EXERCISE:
Go through the records and copy each line where the string "Preview" occurs.

Dataset items
=== Begin Enclosure ===

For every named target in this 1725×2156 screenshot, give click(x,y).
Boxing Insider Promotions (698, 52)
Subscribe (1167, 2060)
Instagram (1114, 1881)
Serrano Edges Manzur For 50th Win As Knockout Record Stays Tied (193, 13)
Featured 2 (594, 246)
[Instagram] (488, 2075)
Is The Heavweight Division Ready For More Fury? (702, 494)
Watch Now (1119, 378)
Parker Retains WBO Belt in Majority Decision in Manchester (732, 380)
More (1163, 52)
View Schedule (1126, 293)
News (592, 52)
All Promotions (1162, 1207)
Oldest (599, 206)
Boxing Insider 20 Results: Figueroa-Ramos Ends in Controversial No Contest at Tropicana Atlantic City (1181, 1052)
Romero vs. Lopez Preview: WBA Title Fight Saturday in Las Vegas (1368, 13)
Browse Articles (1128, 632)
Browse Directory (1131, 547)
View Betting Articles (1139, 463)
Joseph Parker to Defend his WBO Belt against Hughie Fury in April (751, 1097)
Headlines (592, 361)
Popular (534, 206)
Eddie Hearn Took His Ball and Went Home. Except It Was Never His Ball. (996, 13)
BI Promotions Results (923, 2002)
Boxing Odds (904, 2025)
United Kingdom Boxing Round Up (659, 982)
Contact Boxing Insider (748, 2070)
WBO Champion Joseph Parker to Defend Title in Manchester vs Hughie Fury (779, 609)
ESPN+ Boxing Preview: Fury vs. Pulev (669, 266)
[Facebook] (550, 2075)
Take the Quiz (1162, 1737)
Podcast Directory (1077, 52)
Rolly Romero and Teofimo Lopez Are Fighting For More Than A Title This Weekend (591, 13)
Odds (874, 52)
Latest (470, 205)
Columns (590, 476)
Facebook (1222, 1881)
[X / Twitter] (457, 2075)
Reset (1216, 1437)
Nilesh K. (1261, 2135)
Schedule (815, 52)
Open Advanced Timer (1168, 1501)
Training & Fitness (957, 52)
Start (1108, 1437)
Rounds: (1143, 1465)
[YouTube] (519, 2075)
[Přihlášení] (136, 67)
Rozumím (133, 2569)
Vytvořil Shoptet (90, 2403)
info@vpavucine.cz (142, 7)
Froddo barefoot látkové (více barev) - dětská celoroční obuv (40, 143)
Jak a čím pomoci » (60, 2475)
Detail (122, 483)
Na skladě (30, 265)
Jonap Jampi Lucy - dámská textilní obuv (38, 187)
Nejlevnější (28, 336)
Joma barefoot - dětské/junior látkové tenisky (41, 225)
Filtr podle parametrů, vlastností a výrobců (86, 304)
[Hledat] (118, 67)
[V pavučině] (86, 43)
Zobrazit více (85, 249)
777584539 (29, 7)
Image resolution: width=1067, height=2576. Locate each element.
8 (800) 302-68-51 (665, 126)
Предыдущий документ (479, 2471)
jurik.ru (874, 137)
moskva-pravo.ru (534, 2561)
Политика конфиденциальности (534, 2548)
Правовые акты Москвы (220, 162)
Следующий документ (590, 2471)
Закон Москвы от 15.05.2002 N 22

=== End Enclosure ===

EXERCISE SOLUTION:
Romero vs. Lopez Preview: WBA Title Fight Saturday in Las Vegas (1368, 13)
ESPN+ Boxing Preview: Fury vs. Pulev (669, 266)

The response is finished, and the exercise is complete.